Quoted text >>
By C. J. Oakes
The Issue: The verdict in the Michael Brown shooting threatens to engulf the city and region in violence. What could have been done to prevent such violence and what can be done to stop it? In this critical analysis of the situation unfolding in Ferguson, Missouri, these questions and more will be answered.
On August 9, 2014, events began to unfold which have led to the burning of Ferguson, Missouri starting the evening of November 2, 2014. What led to this conflagration and could it have been avoided? How could it have been avoided? What can be done to stop it? Will it spread to other cities?
A Brief Time Line of Events in the Michael Brown Shooting
Michael Brown allegedly robbed a store and was walking through the middle of the street when Ferguson Police Officer Darren Wilson asked him to walk on the sidewalk. Brown became mouthy, Wilson responded, and the two scuffled. Brown punched Wilson, Wilson shot Brown in the hand—he left the scene. Wilson pursued and ordering him to stop, Brown turned and charged the officer. Brown was then shot and killed.
First Note: This is the clearest story of the events on August 9, 2014 which has yet emerged from the altercation which resulted in Michael Brown’s death. This is not to say that this is EXACTLY what happened, only that this is the clearest picture we have at this moment in time, November 25, 2014 (Lieb & Zaiger, 15Aug2014; Lopez, 15Aug2014; Ferguson PD, 15Aug2014).
In the ensuing days, the United States Department of Justice under Attorney General Eric Holder entered the picture to help unravel what happened. During the days after the shooting, there were minor skirmishes with police in both Ferguson and St Louis, MO, as well as some looting and vandalism blamed on the event, though most protests were peaceful. Multiple conflicting stories emerged and the national media covered the event continually, at times in an inflammatory manner.
Two days after, on August 11, 2014, police used rubber bullets and tear gas on protesters (Fantz, Howell, and Shoichet, 11Aug2014), though one peaceful protester, Mya Aaten-White was shot in the head by police. Her wound was not fatal (Lussenhop, 24Sept2014).
By August 13, 2014, protests became more violent, with Molotov cocktails used and the St Charles SWAT Team brought in. President Barak Obama criticized the police for use of excessive force with the initial peaceful protesters, world news agencies began to take note, and at this point, the DOJ entered the picture on August 20, 2014. A statement by United States Senator from Missouri, Claire McCaskill well-summed the situation. She stated,
“Militarization of the police escalated the protester’s response.” (Staff, 14AUG2014)
An important event occurred on August 23, 2014. Police held their own rally in support of Ferguson Police Officer Darren Wilson, who by now was under investigation by the Department of Justice, the Ferguson Police Department, and a Grand Jury. With a banner reading, “I am Darren Wilson,” about 70 persons rallied, most of whom were police officers. This show of solidarity is perhaps one of the key turning points in this entire event which continues to engulf the community of Ferguson, Missouri today.
Another, closely related, is that on September 23, a Michael Brown memorial which had been erected was burned (Haoues & Chuck, 23Sept2014). Police Chief Thomas Jackson apologized to the family via a released video (Bruton & Duchon, 29Sept2014) and three days later, the Department of Justice recommended that police in Ferguson cease wearing bracelets reading, “I am Darren Wilson” and additionally wear name badges. This request was made by the Civil Rights Division of the DOJ and reflects the reason the Department of Justice was called to the city to start with. (Haoues & Chuck, 26Sept2014). The situation in Ferguson, MO is more than simply a matter of police abuse, but there have been underlying racial tensions in the city and St Louis Metro for some time, as will be examined shortly.

What you will do >> Copy the stretch of the Ferguson article above from "A Brief Time" through "shot and killed.", word for word.

Supplied data >>
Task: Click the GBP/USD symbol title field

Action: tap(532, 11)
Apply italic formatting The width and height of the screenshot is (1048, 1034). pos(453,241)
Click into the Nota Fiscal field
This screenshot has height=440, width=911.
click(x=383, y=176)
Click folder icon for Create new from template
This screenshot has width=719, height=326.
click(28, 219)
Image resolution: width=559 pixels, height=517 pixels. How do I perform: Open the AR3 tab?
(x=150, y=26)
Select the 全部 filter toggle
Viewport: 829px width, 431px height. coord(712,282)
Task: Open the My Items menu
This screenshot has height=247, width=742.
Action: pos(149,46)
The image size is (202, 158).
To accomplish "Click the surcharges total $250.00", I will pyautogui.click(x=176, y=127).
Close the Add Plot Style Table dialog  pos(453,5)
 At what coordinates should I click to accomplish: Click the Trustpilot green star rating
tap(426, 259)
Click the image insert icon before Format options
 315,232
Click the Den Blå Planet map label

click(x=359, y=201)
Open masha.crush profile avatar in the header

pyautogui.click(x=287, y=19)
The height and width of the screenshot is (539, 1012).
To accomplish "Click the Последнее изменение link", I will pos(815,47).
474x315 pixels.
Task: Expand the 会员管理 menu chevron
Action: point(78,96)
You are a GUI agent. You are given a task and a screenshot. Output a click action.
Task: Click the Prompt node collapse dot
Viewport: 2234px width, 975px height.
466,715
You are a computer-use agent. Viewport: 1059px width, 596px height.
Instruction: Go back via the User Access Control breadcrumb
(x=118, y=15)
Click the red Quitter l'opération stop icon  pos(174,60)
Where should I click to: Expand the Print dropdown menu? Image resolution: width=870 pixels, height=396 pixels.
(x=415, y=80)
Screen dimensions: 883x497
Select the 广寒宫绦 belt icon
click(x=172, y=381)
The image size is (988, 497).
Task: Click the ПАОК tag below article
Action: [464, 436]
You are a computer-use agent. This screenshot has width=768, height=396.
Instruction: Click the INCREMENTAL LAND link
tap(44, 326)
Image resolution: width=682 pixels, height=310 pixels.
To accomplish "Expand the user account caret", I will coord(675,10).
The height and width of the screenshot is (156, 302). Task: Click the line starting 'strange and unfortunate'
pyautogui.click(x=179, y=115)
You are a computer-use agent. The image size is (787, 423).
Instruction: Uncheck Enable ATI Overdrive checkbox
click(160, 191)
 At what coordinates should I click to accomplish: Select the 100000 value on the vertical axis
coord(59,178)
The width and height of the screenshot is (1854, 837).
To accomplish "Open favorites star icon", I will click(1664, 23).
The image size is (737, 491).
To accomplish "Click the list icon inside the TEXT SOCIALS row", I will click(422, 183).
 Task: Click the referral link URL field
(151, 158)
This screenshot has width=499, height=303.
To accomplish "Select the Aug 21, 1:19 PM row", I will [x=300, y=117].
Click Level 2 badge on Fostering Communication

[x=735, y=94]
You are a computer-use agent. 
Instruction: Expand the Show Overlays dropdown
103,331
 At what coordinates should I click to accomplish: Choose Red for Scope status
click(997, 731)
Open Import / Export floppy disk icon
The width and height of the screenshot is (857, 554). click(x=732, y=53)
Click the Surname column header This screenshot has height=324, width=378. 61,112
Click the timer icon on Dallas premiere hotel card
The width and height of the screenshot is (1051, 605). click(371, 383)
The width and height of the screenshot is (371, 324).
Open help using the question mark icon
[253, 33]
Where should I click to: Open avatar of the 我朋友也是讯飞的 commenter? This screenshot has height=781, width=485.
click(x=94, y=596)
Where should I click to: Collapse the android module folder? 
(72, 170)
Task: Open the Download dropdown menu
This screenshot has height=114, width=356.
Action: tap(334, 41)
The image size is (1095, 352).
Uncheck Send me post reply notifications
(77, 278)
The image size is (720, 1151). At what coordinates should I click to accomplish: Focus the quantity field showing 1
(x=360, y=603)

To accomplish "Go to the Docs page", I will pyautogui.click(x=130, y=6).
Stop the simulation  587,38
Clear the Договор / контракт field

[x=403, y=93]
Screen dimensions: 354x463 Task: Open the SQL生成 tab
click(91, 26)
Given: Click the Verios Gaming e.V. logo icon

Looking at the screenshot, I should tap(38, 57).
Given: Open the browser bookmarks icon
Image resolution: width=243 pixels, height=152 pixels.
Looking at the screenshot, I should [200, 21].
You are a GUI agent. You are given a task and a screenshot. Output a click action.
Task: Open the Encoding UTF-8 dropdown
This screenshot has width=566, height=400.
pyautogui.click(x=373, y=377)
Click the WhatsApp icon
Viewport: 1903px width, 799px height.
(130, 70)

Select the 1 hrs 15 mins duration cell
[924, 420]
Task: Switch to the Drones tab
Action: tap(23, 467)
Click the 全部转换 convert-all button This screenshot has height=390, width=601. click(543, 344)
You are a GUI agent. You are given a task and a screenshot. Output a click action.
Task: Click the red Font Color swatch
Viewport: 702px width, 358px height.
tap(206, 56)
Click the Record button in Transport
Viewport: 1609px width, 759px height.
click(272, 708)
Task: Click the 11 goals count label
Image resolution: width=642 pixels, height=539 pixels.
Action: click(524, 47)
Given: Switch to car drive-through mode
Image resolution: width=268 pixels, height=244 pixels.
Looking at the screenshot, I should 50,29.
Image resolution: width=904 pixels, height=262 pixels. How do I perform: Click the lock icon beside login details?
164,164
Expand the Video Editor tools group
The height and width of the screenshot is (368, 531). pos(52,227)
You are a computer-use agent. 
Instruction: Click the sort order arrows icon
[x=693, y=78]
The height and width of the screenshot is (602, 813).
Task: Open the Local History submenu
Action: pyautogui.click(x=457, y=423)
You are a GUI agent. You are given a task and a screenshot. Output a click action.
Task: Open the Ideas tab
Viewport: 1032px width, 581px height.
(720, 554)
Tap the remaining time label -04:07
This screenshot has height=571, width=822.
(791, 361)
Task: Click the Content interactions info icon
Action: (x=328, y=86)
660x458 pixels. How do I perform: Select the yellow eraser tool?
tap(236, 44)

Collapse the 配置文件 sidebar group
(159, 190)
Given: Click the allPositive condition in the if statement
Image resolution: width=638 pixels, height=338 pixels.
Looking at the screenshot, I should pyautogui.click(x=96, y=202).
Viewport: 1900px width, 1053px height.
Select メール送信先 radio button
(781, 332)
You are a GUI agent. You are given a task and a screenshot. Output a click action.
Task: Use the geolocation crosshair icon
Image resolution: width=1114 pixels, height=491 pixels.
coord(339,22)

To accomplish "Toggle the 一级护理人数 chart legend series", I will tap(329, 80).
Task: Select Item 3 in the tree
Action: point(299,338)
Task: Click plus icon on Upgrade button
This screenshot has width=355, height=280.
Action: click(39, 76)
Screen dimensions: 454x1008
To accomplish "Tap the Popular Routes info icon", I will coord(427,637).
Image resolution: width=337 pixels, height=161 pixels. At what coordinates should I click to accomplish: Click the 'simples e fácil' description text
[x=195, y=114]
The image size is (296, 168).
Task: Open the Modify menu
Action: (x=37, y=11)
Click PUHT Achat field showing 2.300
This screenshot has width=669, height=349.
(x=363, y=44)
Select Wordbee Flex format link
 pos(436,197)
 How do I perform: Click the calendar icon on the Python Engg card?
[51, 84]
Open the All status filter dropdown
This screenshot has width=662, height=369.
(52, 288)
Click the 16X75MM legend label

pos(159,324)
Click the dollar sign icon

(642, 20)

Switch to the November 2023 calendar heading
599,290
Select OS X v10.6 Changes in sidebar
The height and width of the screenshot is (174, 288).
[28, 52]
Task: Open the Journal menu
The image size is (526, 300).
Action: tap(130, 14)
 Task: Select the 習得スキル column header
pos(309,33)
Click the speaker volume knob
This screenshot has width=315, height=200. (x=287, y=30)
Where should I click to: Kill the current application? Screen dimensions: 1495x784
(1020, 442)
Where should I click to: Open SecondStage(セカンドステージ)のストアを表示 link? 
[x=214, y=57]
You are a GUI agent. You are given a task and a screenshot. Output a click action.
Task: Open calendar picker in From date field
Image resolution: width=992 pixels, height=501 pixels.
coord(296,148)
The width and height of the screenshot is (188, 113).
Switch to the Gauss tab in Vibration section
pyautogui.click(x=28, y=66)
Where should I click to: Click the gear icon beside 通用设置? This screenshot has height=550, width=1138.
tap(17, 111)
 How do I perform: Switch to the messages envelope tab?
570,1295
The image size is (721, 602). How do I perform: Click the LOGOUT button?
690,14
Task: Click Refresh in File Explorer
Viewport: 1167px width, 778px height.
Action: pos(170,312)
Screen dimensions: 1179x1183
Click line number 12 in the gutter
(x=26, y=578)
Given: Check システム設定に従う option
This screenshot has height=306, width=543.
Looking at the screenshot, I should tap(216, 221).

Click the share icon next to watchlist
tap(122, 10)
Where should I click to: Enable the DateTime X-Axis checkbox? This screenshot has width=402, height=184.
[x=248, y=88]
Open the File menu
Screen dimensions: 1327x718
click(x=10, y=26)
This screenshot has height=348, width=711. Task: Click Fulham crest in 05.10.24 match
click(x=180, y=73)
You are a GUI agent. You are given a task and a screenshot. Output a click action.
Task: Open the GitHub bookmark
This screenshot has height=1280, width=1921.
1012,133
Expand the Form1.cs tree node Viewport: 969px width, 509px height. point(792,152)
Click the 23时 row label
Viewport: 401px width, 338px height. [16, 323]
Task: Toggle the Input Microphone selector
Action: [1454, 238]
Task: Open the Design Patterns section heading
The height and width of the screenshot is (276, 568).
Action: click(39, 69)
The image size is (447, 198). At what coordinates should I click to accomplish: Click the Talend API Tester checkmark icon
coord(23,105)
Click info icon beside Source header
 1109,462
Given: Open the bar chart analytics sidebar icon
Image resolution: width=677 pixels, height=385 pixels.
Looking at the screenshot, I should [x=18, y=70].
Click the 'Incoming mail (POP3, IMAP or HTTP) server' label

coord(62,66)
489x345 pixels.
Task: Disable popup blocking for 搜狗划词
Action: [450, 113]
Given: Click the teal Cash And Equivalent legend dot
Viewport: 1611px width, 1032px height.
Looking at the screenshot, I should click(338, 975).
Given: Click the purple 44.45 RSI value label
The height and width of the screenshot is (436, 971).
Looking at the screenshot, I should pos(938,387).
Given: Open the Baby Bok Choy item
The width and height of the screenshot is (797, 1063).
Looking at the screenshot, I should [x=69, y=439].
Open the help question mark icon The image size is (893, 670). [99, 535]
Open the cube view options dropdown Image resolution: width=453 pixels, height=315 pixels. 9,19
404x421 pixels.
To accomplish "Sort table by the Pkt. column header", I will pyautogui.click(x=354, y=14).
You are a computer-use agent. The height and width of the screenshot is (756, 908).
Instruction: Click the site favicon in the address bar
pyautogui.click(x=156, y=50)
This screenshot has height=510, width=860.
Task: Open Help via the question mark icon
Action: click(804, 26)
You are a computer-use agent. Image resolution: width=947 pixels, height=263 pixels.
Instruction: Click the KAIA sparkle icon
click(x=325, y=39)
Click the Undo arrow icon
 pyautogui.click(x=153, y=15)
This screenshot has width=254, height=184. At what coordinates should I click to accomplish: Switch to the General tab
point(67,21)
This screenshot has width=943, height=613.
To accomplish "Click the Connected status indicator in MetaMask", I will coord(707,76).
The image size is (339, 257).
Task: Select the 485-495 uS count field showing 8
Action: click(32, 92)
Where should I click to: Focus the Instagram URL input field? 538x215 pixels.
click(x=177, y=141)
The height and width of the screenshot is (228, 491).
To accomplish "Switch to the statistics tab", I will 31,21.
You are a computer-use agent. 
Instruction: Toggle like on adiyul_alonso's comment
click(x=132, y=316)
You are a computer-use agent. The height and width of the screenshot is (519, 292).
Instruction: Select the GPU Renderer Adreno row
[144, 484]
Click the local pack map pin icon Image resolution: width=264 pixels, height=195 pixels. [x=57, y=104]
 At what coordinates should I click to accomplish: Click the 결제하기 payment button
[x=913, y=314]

Worked answer >>
A Brief Time Line of Events in the Michael Brown Shooting
Michael Brown allegedly robbed a store and was walking through the middle of the street when Ferguson Police Officer Darren Wilson asked him to walk on the sidewalk. Brown became mouthy, Wilson responded, and the two scuffled. Brown punched Wilson, Wilson shot Brown in the hand—he left the scene. Wilson pursued and ordering him to stop, Brown turned and charged the officer. Brown was then shot and killed.